Jagroop Singh, State general secretary of the Communist Party of India, said, “Social media is agog with the problems of migrant labourers. People are saying paddy-farming faces a challenge. But let’s be realistic. The Punjab labourer is not getting employment anywhere. So, he is easily available. Also, I believe with this challenge comes an opportunity to transform paddy-sowing into a mechanised activity. I believe that this year some 25 per cent of the fields will be sowed through mechanised measures. Enough machines are not available. People are running for machines thinking labour will not be available for sowing.”

Machines may solve the problem for some farmers, but to the vast majority of farmers, sowing seems an uphill ask this season. Jagroop Singh said: “Meetings are taking place everywhere. The kisan unions have asked for Rs.5,500 an acre. But it is difficult to predict the final rate in the prevailing circumstances. I personally foresee much greater use of mechanised sowing this season, though it has its detractors who claim it is not the same as a seed sowed by hand.”

Incidentally, Punjab is trying to gradually move away from water-guzzling paddy cultivation. The government encourages the cultivation of cotton, maize and basmati.

That is in the long term. In the short term, the economics of paddy farming may be the first casualty of the prolonged lockdown and the consequent labour exodus. It will not be the only one for sure. There are reports of more than four lakh labourers from construction sites and brick kilns preparing to take the train home. Effectively, that spells an end to construction activity in the immediate future after the lockdown is lifted. The manufacturing units of Ludhiana are next in line to feel the crunch. Dependence on local workers with better bargaining power will push up wage bills and hence production costs at a time when manufacturers hit by the economic downturn are looking to cut costs.

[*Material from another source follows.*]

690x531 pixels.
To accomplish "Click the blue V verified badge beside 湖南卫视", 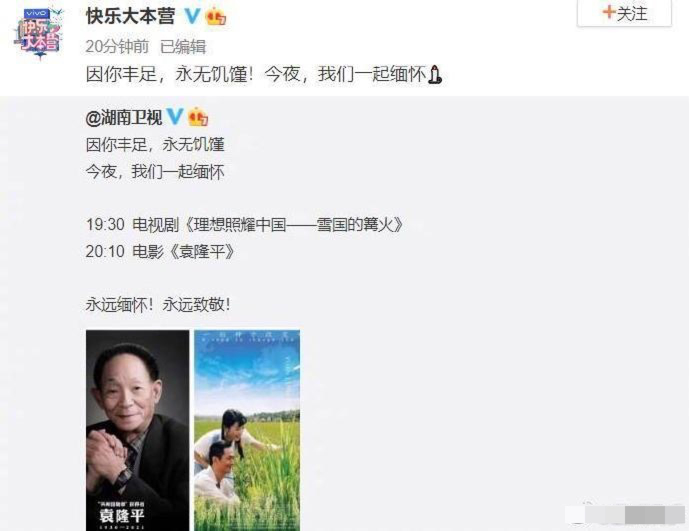I will (174, 117).
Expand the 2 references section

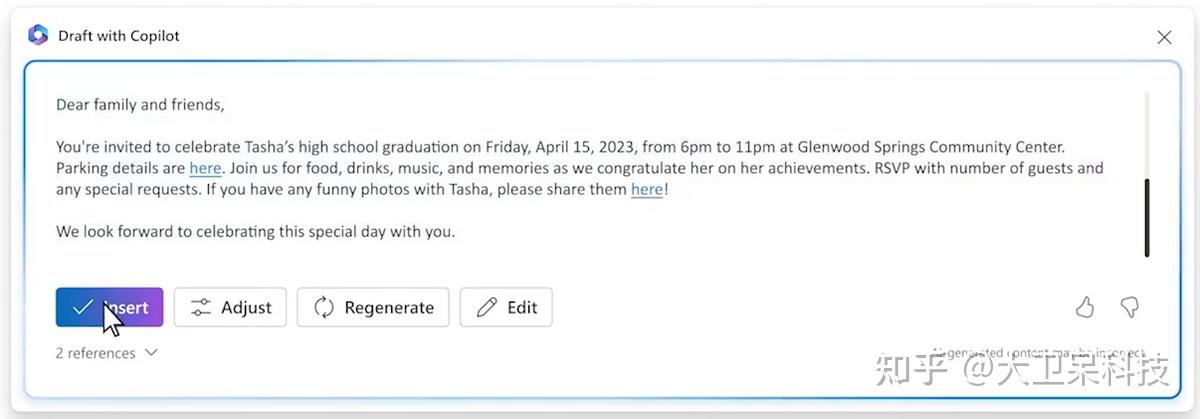pos(107,353)
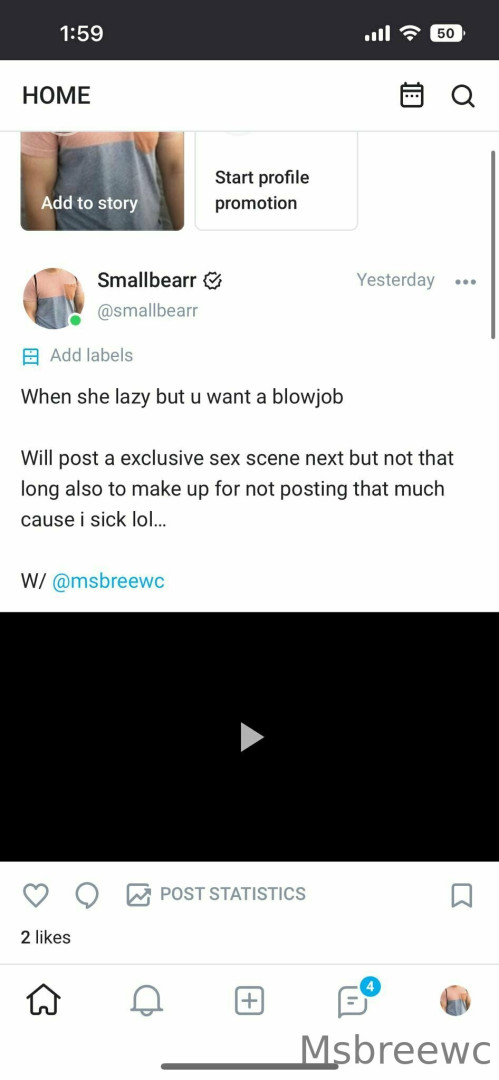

In this conflict of interest, the administration has had to step in to broker peace. There have even been attempts to retain at least some of the migrant labourers. Recently, Sangrur’s Deputy Commissioner Ghanshyam Thori conducted a video conference with organisations working in the interest of small and medium industrial units of Sangrur. He asked them to accommodate as many migrant labourers as possible in factory units. The Sangrur move, however, was too little, too late. As more than eight lakh migrants had registered to leave Punjab for Bihar and Uttar Pradesh by May 4, their respective State governments had to ask the Punjab government to go slow. As for paddy sowing, the fate of the crop may well be decided by the bargain struck at panchayat meetings in the days to come.